The American Legion, Post 14, hosted their 11th annual Patriot Day, and 9/11 service on a sidewalk of Main Street in Bozeman. Dozens gathered to witness the honor guard, hear from local first responders, and pay tribute to the fallen.
Randy Kemp was the Commander of the Honor Guard Saturday morning and noted the veterans supporting first responders.
“We’re veterans, and we’ve all paid the price of being in the military for this country. We love this country, we’re all Americans,” Kemp said, “It’s a great country, and we the American Legion support this country in every way that we can.”
Lining Main Street, 13 American Flags: in honor of the 13 soldiers who recently gave the ultimate sacrifice in Afghanistan.
“We make sure we put up about 92 flags, lining Main Street and some flags at the cemetery and at the Veterans Memorial. It was determined that the right way to honor those who may have given some of the last blood in this conflict to keep us free,” Greg Harbac said.
Harbac is an active member of the American Legion Post 14, and was 25 miles south of the Pentagon when word of that an attack on the Twin Towers occurred.
The sound of taps filled the street, as first responders, their loved ones, the American Legion, and members of the community lowered their hats and heads in remembrance.

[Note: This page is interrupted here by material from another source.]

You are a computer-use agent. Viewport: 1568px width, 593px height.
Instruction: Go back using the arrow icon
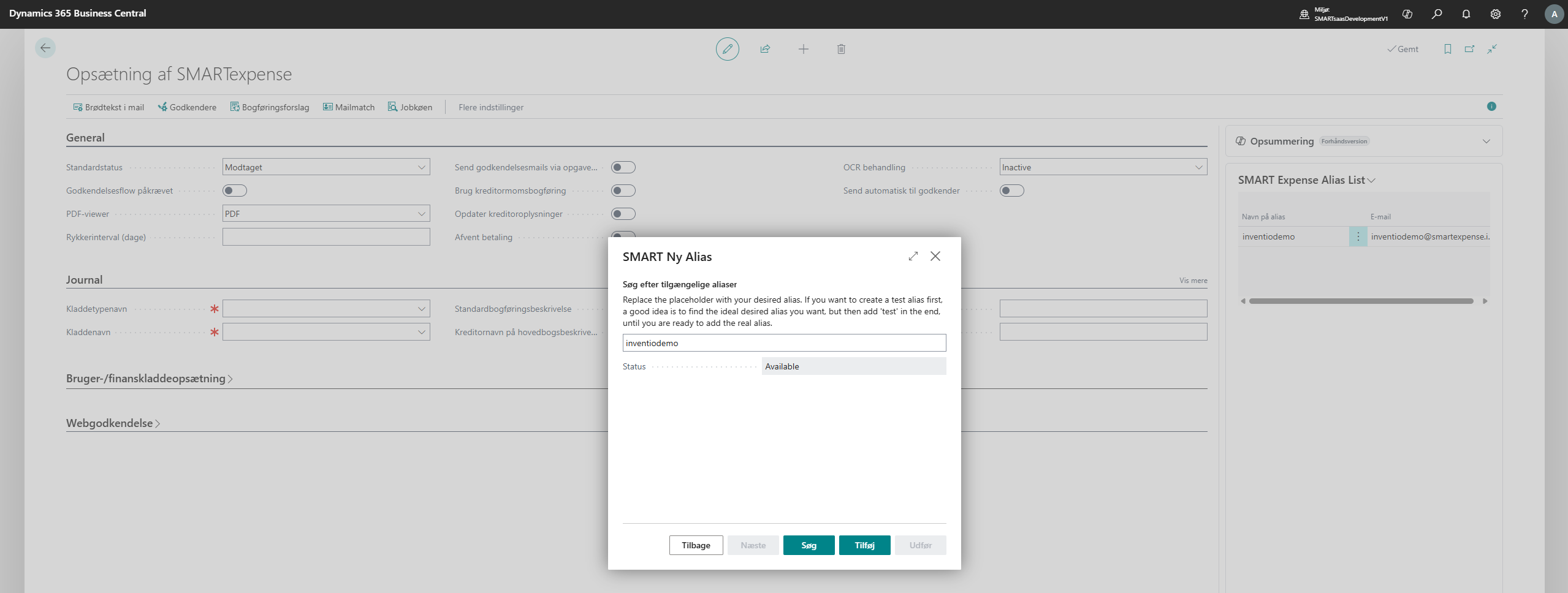pyautogui.click(x=45, y=48)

“I ended up enlisting in the Air Force after September 11th, 2001: that was my wake-up call to me. I felt like I needed to fight back, I needed to feel like I deserved everything that has been offered me just for being an American,” Troy Downing said.
Troy Downing, Montana State Auditor, elaborates on the dark day of September 11th, but the unity felt throughout the nation on September 12th.
“We were no longer Democrats, Republicans, a certain race or gender, we were Americans,” Downing said.
While members gathered to honor our local responders, members of the Bozeman Fire Department ‘paid’ the honor forward through time and steps.
Three stair climbing machines, all facing one another adorned with an American flag: utilized by members of our Fire Department and community members.
“The firefighters who went into the world trade center, and climbed a lot of steps, most of them probably had an idea that this was going to be an event like none other,” Josh Waldo, Bozeman Fire Chief said.
Beginning at about 8:30 am Saturday morning, and concluding at 1 pm, Gary O’Brien, an Engineer at the Bozeman Fire Department, estimated that the total number of flights ascended will be about 1,000.